San Diego Union-Tribune

That all prices rise is just a fact of life

-

How am I dealing with rising prices? I started driving “legally” at age 16, and had to put gas into my mother’s 1949 Oldsmobile if I wanted to drive it. One day a week, I drove her car to school and took two of my friends with me. They each paid me a dime. I pulled into the gas station and the

cheerful attendant would run over to my car, greet us and ask “The usual?” then put one gallon of gas into the car. He proceeded to check the air in the tires and wash the windshield. I’d hand him a quarter and he’d give me back six cents in change.

Yes, back in the mid-1950s I paid 19 cents for a gallon of gas. Over the years, I’ve watched the price of gas rise — from that 19 cents to the current price of upwards of $5 a gallon in some places. Has this caused me to stop driving? No. I’ve accepted the price of gas because I want to drive.

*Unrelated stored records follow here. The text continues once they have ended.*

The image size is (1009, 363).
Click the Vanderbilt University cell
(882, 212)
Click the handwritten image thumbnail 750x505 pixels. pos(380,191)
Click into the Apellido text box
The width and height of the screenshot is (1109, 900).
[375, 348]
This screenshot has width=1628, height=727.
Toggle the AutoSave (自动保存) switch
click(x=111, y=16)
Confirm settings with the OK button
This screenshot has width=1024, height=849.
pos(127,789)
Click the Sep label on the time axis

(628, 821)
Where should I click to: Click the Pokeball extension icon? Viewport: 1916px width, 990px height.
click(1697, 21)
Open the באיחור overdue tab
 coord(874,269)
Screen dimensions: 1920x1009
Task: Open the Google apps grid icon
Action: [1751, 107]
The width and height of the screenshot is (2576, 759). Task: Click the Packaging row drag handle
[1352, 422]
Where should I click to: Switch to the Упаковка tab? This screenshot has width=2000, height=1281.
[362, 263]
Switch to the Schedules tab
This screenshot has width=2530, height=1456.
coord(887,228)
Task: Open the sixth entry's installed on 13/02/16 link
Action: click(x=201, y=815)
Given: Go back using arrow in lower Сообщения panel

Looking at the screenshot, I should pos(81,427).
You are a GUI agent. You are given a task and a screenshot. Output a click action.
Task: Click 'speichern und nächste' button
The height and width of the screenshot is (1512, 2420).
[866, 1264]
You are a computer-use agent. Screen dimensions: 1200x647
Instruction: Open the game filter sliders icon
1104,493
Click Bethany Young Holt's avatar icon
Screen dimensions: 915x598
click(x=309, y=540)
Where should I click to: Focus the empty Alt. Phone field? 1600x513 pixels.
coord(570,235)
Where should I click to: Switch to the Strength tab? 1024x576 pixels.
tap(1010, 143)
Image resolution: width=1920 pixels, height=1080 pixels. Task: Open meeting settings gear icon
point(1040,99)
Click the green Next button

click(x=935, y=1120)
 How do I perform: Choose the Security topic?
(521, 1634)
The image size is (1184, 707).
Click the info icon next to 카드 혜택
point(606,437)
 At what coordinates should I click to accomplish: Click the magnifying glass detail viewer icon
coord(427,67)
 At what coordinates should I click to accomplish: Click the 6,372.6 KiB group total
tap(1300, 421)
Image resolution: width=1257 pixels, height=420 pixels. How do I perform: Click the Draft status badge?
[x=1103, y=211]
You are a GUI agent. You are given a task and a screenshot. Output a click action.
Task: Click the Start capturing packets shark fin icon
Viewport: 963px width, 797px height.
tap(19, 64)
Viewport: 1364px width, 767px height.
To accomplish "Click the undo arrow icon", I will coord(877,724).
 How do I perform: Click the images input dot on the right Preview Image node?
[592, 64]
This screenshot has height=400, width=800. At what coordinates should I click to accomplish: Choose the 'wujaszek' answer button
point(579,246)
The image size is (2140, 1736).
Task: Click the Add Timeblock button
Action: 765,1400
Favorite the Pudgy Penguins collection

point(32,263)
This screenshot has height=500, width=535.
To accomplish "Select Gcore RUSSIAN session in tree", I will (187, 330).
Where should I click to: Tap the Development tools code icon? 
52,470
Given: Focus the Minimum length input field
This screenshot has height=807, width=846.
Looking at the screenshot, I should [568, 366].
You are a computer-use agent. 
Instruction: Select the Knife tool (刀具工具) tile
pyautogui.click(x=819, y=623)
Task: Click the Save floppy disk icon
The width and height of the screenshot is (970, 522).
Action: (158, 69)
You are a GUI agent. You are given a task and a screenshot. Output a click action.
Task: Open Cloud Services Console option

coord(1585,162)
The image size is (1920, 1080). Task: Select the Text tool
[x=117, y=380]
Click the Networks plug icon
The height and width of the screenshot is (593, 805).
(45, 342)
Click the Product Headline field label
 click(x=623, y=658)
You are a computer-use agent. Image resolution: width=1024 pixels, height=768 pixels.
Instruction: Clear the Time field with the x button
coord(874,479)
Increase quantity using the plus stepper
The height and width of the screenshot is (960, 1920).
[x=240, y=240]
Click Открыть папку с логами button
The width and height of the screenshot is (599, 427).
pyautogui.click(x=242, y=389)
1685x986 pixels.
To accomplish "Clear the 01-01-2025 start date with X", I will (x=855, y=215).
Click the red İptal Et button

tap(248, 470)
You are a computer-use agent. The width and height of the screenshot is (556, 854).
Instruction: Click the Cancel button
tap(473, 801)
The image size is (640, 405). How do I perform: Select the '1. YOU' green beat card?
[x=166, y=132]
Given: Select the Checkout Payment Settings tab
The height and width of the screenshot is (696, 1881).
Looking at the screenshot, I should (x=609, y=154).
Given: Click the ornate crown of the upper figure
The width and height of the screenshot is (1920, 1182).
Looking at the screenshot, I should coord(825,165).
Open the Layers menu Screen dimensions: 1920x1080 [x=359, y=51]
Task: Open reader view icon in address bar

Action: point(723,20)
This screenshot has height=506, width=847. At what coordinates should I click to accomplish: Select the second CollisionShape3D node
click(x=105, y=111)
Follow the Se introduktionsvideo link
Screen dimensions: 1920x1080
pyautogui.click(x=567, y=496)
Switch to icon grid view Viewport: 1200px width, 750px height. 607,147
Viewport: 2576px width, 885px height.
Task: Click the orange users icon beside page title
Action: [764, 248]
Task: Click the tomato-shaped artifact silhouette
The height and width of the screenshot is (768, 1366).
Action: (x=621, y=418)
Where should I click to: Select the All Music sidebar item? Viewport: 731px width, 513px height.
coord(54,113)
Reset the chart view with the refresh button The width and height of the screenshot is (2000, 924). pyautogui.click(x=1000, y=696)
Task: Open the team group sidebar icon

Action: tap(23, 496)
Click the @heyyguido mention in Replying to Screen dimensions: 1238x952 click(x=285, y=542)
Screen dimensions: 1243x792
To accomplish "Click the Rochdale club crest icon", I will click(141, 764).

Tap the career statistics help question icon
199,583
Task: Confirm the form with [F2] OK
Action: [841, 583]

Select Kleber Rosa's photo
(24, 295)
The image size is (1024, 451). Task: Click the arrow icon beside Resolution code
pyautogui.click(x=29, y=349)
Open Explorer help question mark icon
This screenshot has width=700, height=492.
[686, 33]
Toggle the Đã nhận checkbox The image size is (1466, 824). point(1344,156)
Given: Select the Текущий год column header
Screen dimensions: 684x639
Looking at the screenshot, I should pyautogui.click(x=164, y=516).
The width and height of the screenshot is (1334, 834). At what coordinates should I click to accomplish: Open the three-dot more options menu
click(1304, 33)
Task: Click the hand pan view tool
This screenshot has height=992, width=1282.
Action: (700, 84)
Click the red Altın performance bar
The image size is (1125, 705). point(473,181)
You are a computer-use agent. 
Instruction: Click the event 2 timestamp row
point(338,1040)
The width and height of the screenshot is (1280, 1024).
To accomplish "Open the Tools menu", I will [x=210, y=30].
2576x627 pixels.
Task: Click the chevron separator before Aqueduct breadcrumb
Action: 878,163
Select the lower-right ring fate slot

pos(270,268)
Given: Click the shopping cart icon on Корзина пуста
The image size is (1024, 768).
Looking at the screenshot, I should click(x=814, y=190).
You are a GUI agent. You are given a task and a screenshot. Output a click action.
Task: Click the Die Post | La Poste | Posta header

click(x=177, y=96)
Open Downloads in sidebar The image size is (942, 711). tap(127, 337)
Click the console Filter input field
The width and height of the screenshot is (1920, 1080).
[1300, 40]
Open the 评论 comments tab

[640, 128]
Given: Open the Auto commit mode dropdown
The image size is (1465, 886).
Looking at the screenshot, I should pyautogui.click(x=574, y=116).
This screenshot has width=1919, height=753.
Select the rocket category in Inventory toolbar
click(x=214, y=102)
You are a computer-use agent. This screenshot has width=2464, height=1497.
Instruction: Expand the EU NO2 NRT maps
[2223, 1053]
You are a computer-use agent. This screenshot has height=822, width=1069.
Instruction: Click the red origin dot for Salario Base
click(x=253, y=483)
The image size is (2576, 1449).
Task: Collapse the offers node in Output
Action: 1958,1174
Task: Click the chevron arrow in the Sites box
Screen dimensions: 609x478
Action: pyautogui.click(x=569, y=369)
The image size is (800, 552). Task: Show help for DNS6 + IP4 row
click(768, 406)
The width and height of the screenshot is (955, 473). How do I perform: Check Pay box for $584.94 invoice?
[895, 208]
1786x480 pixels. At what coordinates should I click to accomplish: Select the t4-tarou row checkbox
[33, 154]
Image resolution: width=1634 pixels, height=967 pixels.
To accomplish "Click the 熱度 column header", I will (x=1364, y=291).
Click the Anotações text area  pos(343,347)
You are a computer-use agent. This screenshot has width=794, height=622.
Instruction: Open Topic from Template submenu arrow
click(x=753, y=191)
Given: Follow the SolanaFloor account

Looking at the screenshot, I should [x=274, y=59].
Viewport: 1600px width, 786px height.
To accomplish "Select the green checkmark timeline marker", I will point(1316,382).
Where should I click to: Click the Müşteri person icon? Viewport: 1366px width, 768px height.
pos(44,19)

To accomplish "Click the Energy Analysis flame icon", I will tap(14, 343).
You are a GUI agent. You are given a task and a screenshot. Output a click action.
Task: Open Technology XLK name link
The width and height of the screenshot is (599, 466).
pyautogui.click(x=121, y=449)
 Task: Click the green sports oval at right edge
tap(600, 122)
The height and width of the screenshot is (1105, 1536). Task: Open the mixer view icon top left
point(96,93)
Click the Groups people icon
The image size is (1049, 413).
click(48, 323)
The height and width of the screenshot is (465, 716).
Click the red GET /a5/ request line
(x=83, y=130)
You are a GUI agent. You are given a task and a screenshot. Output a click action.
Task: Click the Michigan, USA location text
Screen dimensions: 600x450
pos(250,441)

Also back in the late 1950s, I remember my mother sending me to the store to buy a loaf of bread, which at that time cost 23 cents. Milk was delivered to the house and left on the doorstep. Cost? 64 cents a gallon. Today a gallon of whole milk costs about $3.75. Did the increase in prices stop me from drinking milk or eating bread? No. I want the bread and milk, so I pay the price and accept it.

In 1961, I bought my first house in Florida, one that had just been built. It cost $6,800. In 1967, I moved from Florida to San Diego and bought a house, this time an older house, for $13,500 — almost twice the amount that I had paid for that new house in Florida just six years earlier.